To explore the effectiveness of indented antenna arrays in STAR full-duplex communications systems, researchers from the University of California at Los Angeles examined the design of a four-element standalone indented antenna array and compared its performance to a conventional antenna array operating in the approximate frequency range of 3.2 to 3.4 GHz. When making measurements at about 3.35 GHz, they found more than 15-dB improvement in return loss for the indented antenna array compared to the conventional antenna array, with much improved isolation between the transmit and receive functions for the antenna array operating within the same frequency band.

The researchers explored a number of different designs to improve transmit and receive isolation, including a standalone indented antenna array, a monostatic indented antenna array with distributed circulators, and a stacked bistatic indented antenna array. The radiation pattern of the standalone indented configuration was measured and confirmed as unchanged compared to a conventional antenna array, with dramatic improvement in transmit-to-receive isolation. In the monostatic indented array with distributed circulators, the circulators are placed after each antenna element to separate the transmit and receive paths, with that isolation limited by the leakage of the circulator. In the stacked bistatic indented antenna array, where transceivers use transmit and receive antennas, the isolation is limited only by mutual coupling between transmit and receive antennas.

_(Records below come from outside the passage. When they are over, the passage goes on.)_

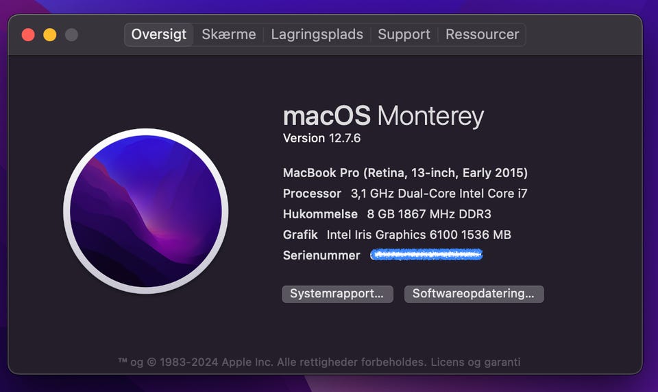
Task: Select the MacBook Pro model line
Action: tap(405, 173)
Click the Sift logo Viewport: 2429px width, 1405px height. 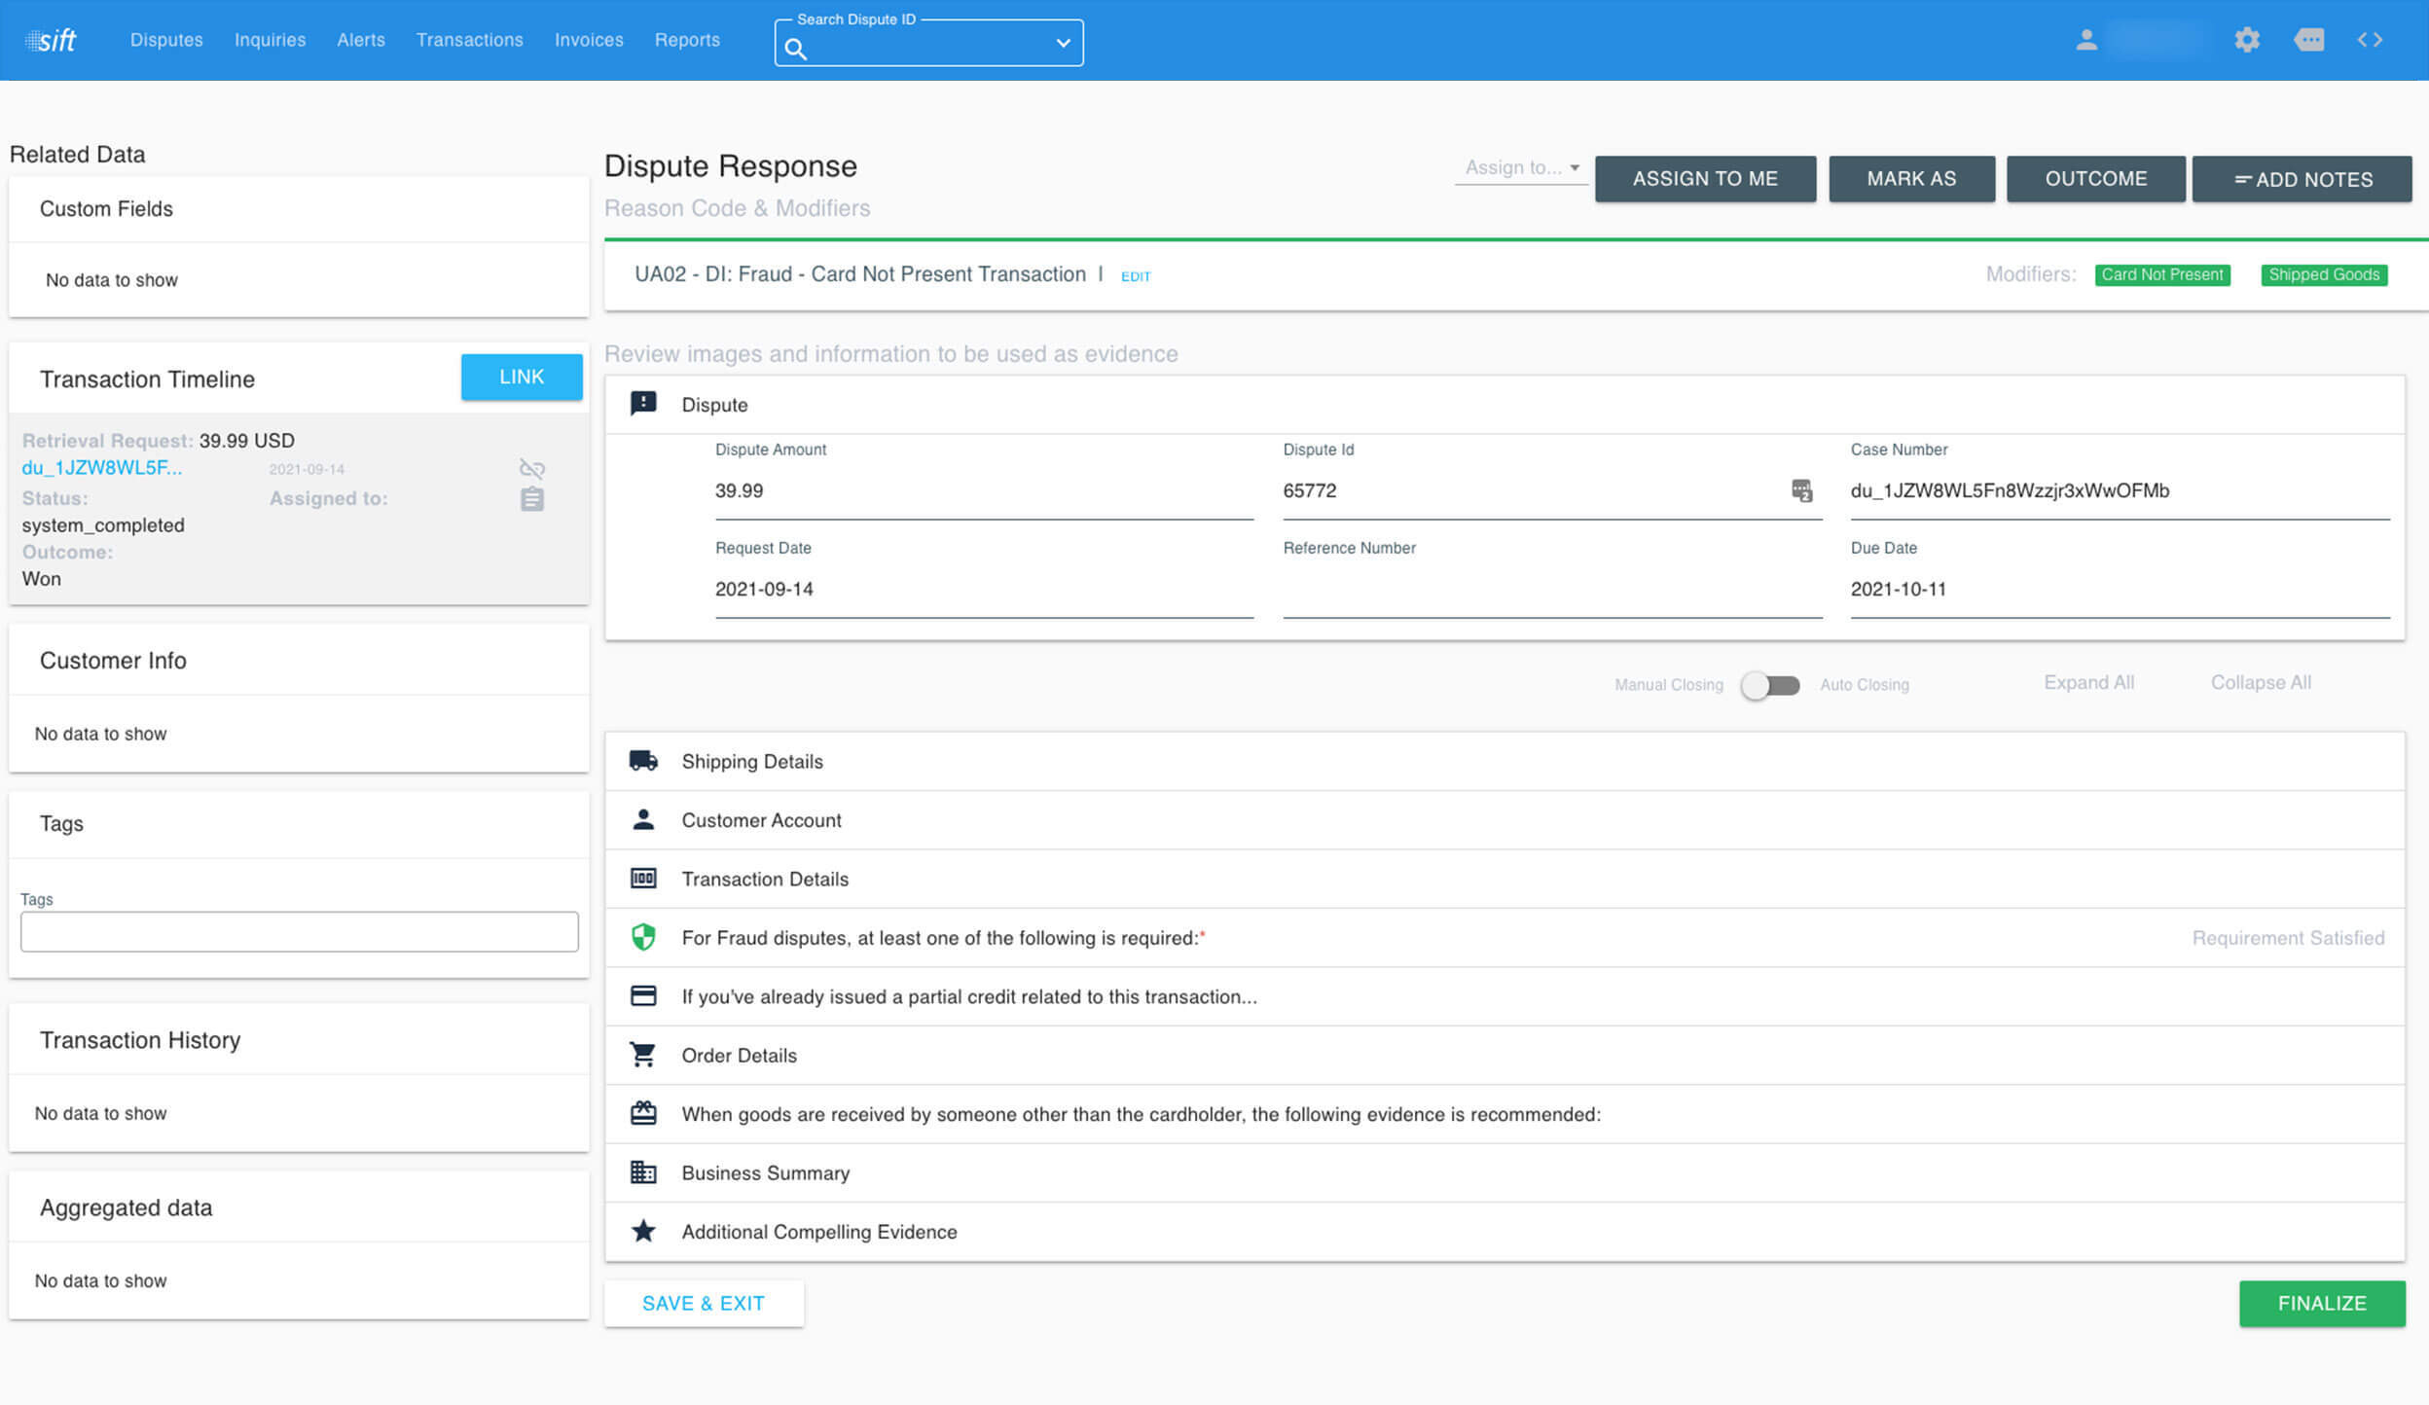pos(51,40)
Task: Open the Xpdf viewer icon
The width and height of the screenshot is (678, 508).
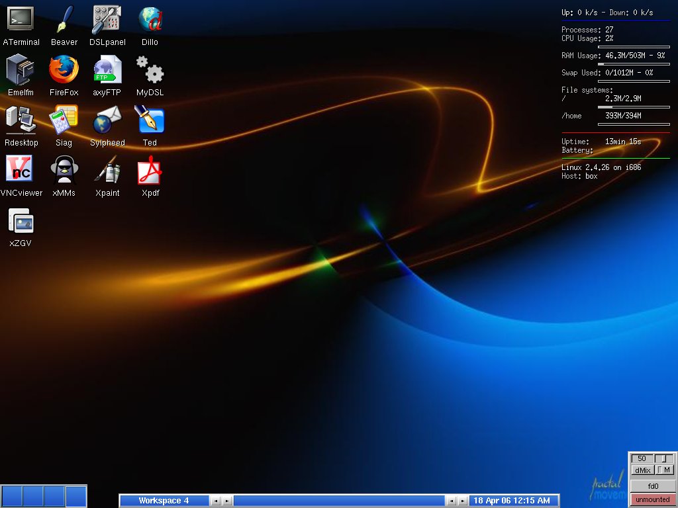Action: (x=150, y=170)
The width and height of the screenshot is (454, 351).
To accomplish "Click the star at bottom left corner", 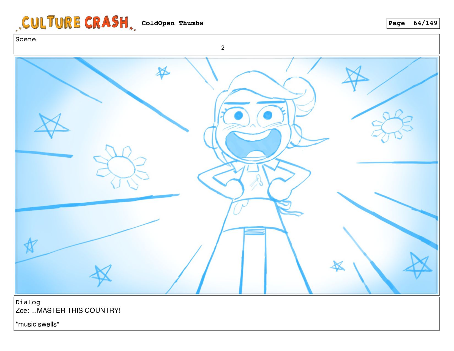I will pos(30,245).
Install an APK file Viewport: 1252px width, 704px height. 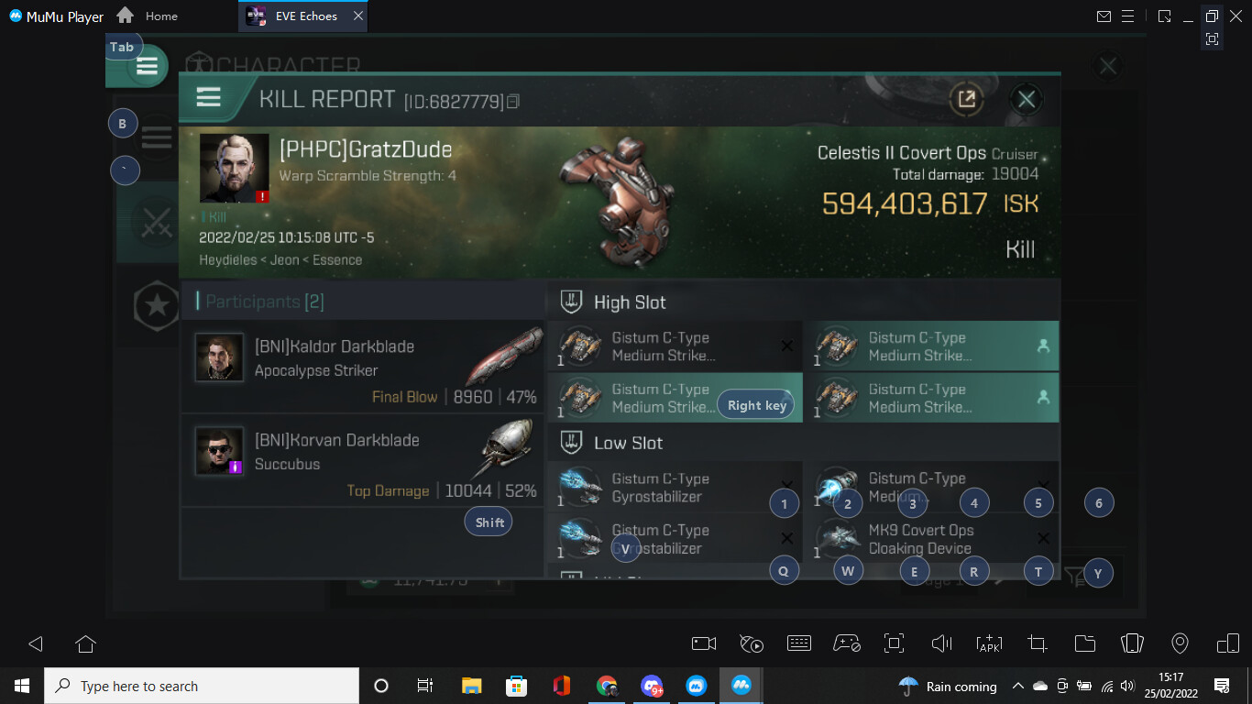coord(990,644)
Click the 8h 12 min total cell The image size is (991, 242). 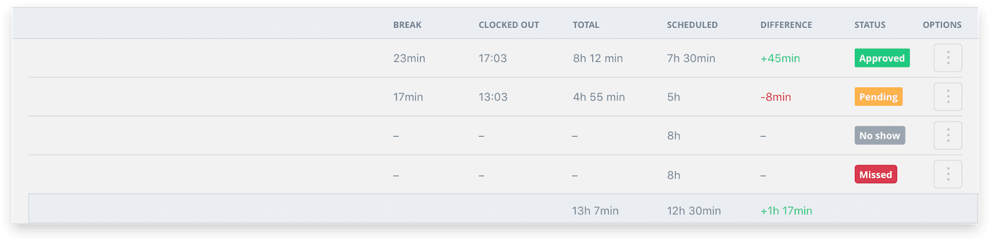(x=598, y=58)
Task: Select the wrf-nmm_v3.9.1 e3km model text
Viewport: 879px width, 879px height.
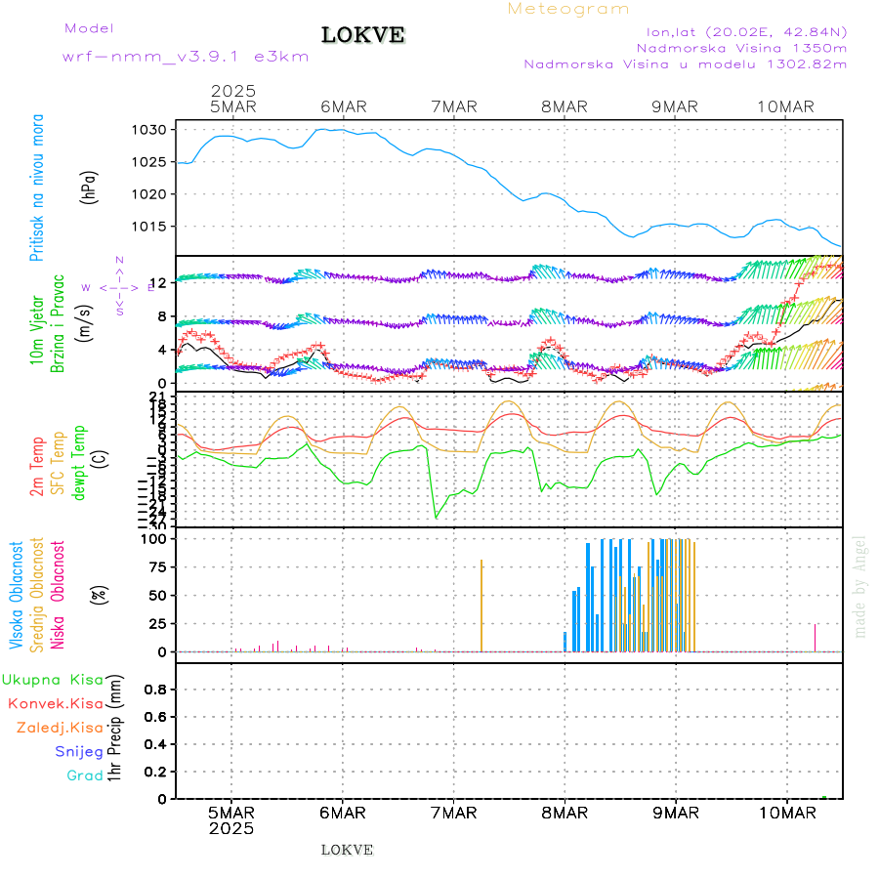Action: tap(186, 57)
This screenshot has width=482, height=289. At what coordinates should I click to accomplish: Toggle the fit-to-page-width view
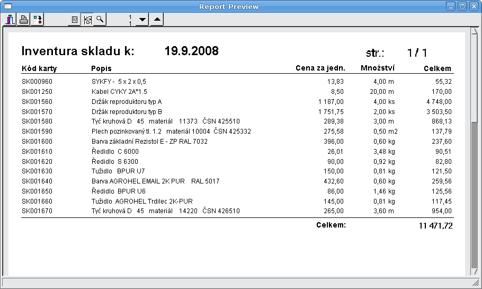(87, 20)
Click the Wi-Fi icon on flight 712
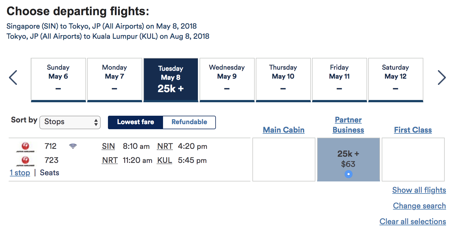The width and height of the screenshot is (452, 232). point(73,146)
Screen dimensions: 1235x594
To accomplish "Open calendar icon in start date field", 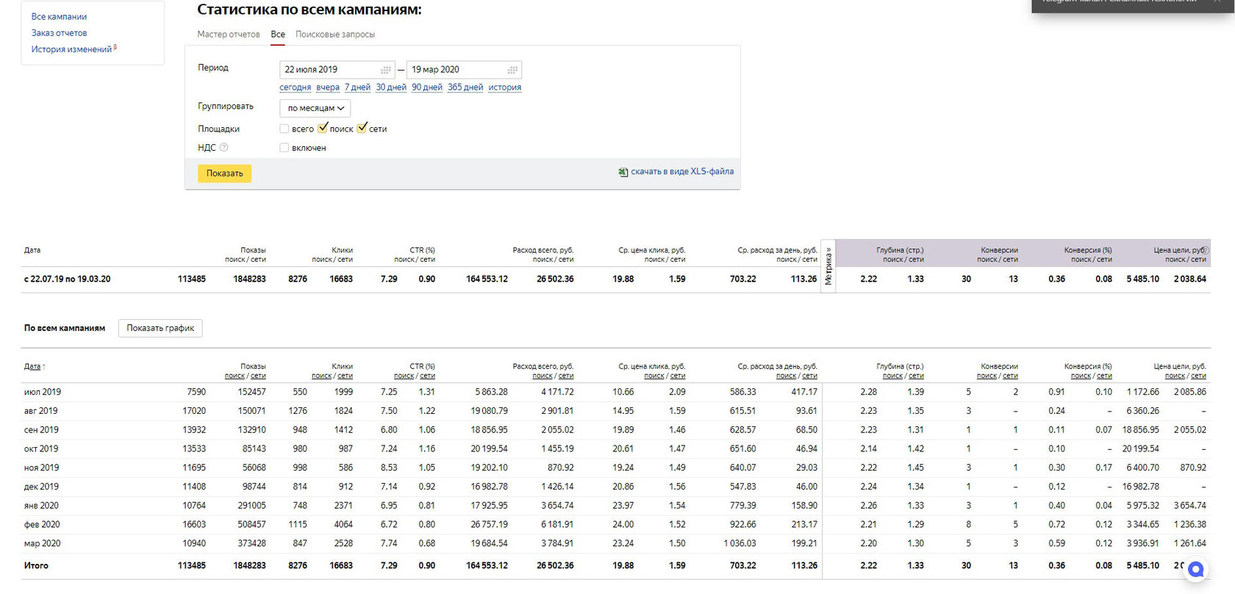I will [385, 70].
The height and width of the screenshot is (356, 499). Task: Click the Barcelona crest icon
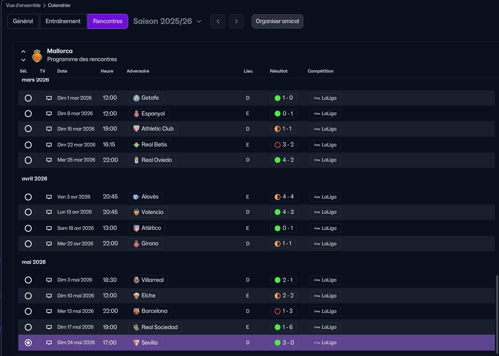click(136, 311)
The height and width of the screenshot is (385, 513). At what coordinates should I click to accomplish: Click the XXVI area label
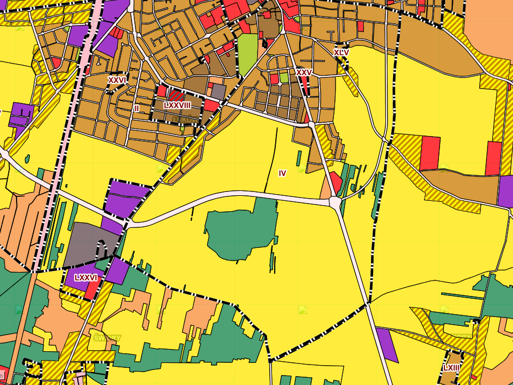tap(117, 80)
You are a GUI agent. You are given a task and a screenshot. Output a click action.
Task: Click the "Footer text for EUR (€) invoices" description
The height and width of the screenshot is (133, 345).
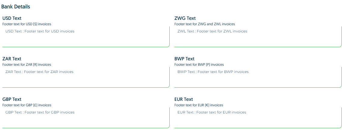[x=199, y=105]
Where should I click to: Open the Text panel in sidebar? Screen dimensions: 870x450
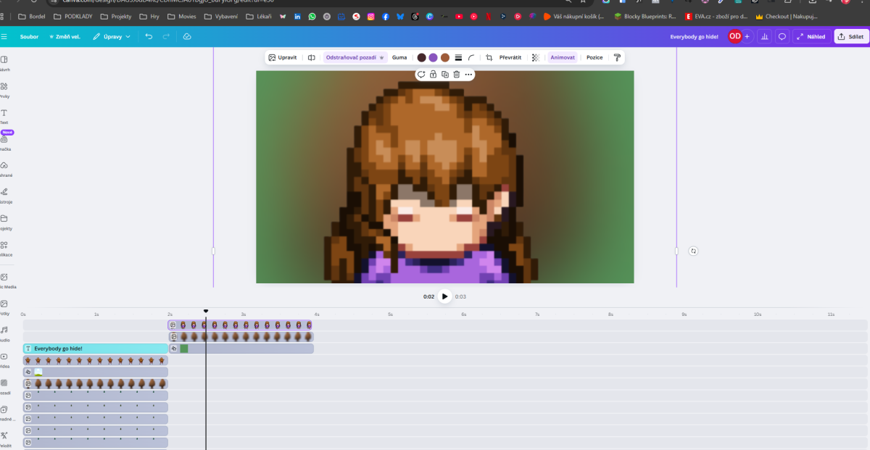click(x=4, y=116)
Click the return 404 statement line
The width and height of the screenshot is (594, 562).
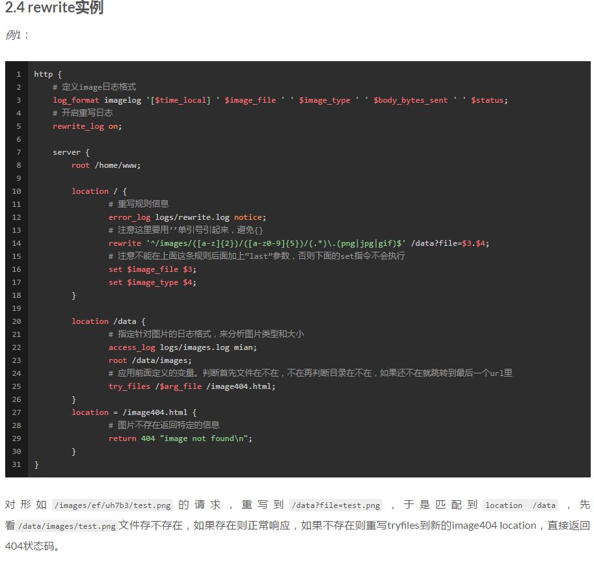(x=180, y=438)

The researchers performed experiments with a four-element quasi-Yagi antenna array operating from 3.2 to 3.4 GHz. Results include a 13-dB improvement in return loss of a single array; 15-dB transmit/receive isolation improvement in a monostatic array (including circulators); and a 20-dB transmit/receive isolation improvement for a bistatic array without circulators. Through the use of a standalone indented antenna array, the symmetry between transmitting and receiving paths can be disrupted by indenting the antenna elements. This achieves respectable isolation between transmission and reception without additional antenna elements or passive components, such as circulators.

See “Indented Antenna Arrays for High Isolation,” IEEE Antennas & Propagation Magazine, Vol. 60, No. 1, February 2018, p. 72.